Claude Lanzmann, diretor de Shoah (1985), o imenso documentário de nove horas de duração sobre o Holocausto, acreditava que a única maneira de abordar o horror e a barbárie era por meio do testemunho direto das vítimas. Segundo essa visão, a ficção era supérflua para transmitir às gerações futuras a memória de algo que jamais deveria se repetir, especialmente se assumisse a forma de um meio como os quadrinhos, tão pouco considerados na época, confinados ao mero entretenimento adolescente. Contrariando essa posição, Art Spiegelman ganhou o Prêmio Pulitzer de 1992 por sua obra cômica canônica sobre o tema: Maus.
Embora tenha havido uma evolução notável desde então, ainda existe uma relutância considerável entre muitos leitores em levar os quadrinhos a sério como um modo de expressão válido para contar histórias de certo significado. Sem menosprezar aqueles que não entenderam a criação de um Prêmio Nacional de Quadrinhos para homenagear alguém por "desenhar bonecos palito", na maioria dos casos, o que acontece é que ainda há uma grande falta de conhecimento sobre o que pode ser alcançado por meio de quadrinhos, ou graphic novels, ou como você queira chamá-los. Mas a verdade é que hoje existem quadrinhos de altíssima qualidade que abordam todos os tipos de temas, por mais dramáticos que sejam, e um bom exemplo disso é o conflito palestino-israelense, do qual veremos alguns exemplos.
Alfonso Zapico nos aproxima das origens do conflito em Café Budapeste (2008), contando, tendo como pano de fundo histórico a criação do Estado de Israel, a história de um judeu centro-europeu que, junto com sua mãe, sobrevivente de Auschwitz, emigra para Jerusalém para assumir um café onde judeus, árabes e cristãos coexistem, mais ou menos em harmonia, até que tudo explode em 18 de maio de 1948, com a aprovação da recém-criada ONU para a partição da Palestina.
Outra maneira de compreender a difícil convivência naquela parte do mundo é oferecida pelo canadense Guy Delisle em Crônicas de Jerusalém, vencedor do prêmio de Melhor Álbum no Festival de Angoulême de 2012. O autor acompanhou sua esposa, membro dos Médicos Sem Fronteiras, entre agosto de 2008 e julho de 2009, e o choque cultural causado pela intransigência e falta de comunicação, não apenas entre cristãos, muçulmanos e judeus, mas também entre as facções mais fundamentalistas e ultraortodoxas de cada uma dessas religiões, resumiu com um surreal e brilhante "Obrigado, meu Deus, por me tornar ateu".

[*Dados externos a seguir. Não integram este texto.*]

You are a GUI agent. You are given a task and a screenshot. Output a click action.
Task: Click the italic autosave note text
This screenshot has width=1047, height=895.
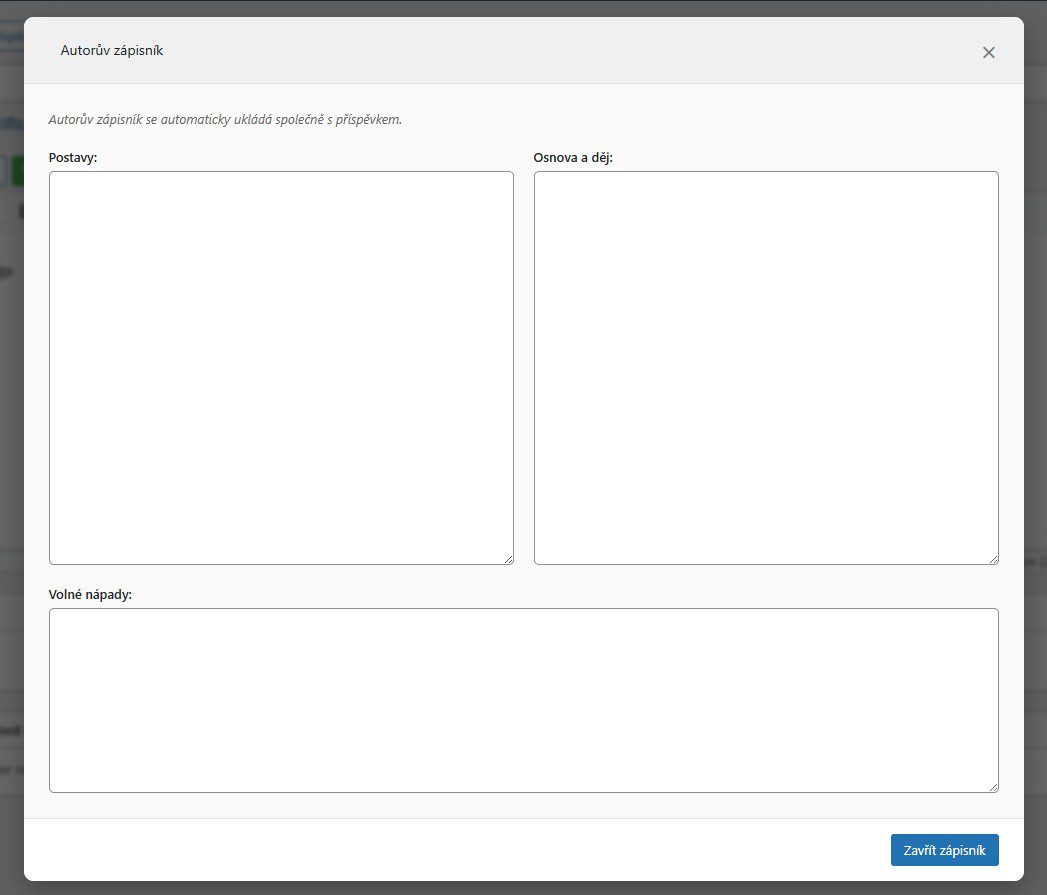[225, 119]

Em Valsa com Bashir (2009), Aris Folman e David Polonsky exploram a própria memória de Aris, incapaz de se lembrar de qualquer coisa sobre sua participação como soldado na invasão do sul do Líbano em 1982, e do fracasso do exército israelense em impedir o massacre cometido por cristãos maronitas nos campos de refugiados palestinos de Sabra e Chatila, matando centenas de palestinos, incluindo mulheres, crianças e idosos. Uma das pranchas desta obra é um exemplo perfeito do poder narrativo da arte sequencial para transmitir sem palavras o horror da guerra. Nos primeiros painéis, um veículo vermelho se aproxima de um grupo de soldados israelenses que descansavam em frente a um hambúrguer e os mata. Nos painéis seguintes, outro grupo de soldados israelenses atira indiscriminadamente contra o veículo e os prédios atrás dele. No final, o veículo visado emerge ileso em meio à fumaça e aos escombros dos prédios.
Deixei por último o autor que mais trabalhou em Gaza, o maltês Joe Sacco. Palestina, vencedor do Prêmio Americano do Livro de 1996, tornou-se famoso por seu relato da intifada na Faixa de Gaza entre dezembro de 1991 e janeiro de 1992. No entanto, prefiro Notas de Rodapé de Gaza, que é narrativamente mais complexo, no qual ele relata sua visita de retorno a Gaza em 2002 para investigar dois massacres de civis nas cidades palestinas de Khan Younis e Rafah, ocorridos em 1956, no contexto da crise do Canal de Suez.
Se as duas obras anteriores podem ser consideradas, em termos jornalísticos, como grandes reportagens, A Guerra de Gaza (2023) seria o equivalente a um editorial em que Sacco desmonta com força o argumento daqueles que contemporizam Israel por ser a única democracia na região, com a referência histórica de como a Atenas antiga entendia a democracia: no século V a.C., após a ilha-estado de Milos rejeitar o ultimato ateniense de se aliar a eles, Atenas matou todos os seus homens, vendeu os restantes como escravos e enviou colonos para ocupar as casas da ilha que haviam sido deixadas vazias.